Sarah Grant and Danja Vasiliev have been making LANscapes, a different kind of local area network that acknowledges the human, but also the non-human. Instead of fake plastic trees disguised as base stations, the project, which they describe as a series of research experiments more than an artwork, explores the electromagnetic conductivity of “trees, plants, root systems, bodies and streams of water” as possible antennae or waveguides. These are intertwined communicating systems, inviting correspondences between the networked mesh of tree roots and those of global networks. The goal here isn’t to enlist humans or non-humans for greater connectivity, but to explore the possibilities that open up when we think of networking otherwise.

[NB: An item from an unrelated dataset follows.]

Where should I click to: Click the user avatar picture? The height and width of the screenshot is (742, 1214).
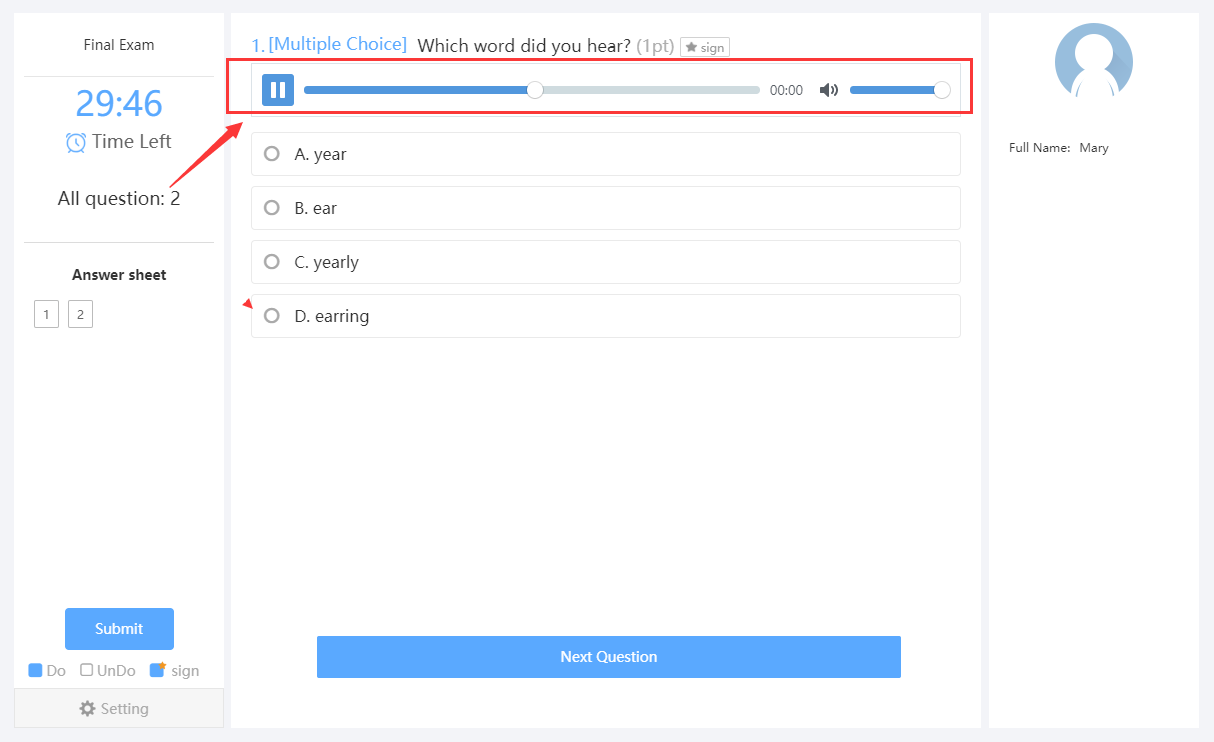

At the start of the first lockdown my family and I were in Clifden in Connemara, close to the ruined site of the Marconi Station at the Derrigimlagh blanket bog, one of the first colonial wireless stations established for transatlantic communications. The station was powered entirely by hand-cut turf, cut by locals form the bog. In 1907 the first commercial message was transmitted across the Atlantic to the station in Glace Bay, Newfoundland. You have to walk uphill through the bog to get to the site, over peat and cut turf, gorse and limestone. The railway built onsite, first to transmit building materials and later to transmit the turf that powered the station, is long gone. The signal tower is gone now too, just a pile of rubble almost reclaimed by the landscape. Sheep graze in between the foundations. The aerials once gave off sparks that could be heard from far away. My husband reads aloud from a sign that says locals liked to come and watch the sparks exploding in the night sky, like fireworks. I took a piece of rough terracotta away with me in my pocket. I put it on the desk we share and like to think about the waves that still resonate somewhere inside it.

Sometimes commons emerge not from human plans but despite them, writes Anna Tsing.²¹ For Tsing the commons is not exclusively human, but open to the “divergent ecologies” of parasites, “pests and diseases” in entanglements that might be supportive or antagonistic.²² What’s more, this commons isn’t something to strive for. It’s “here and now, amidst the trouble. And humans are never fully in control.”²³ Often, when we speak about alternative visions of networks, it is about an alternative vision to the commercial ISP or to the public broadcast, the wireless commons as a set of resources or a scaled vision of community. But in these histories, we can trace a more radical vision of commoning, a way of networking that involves something more than human hotspots.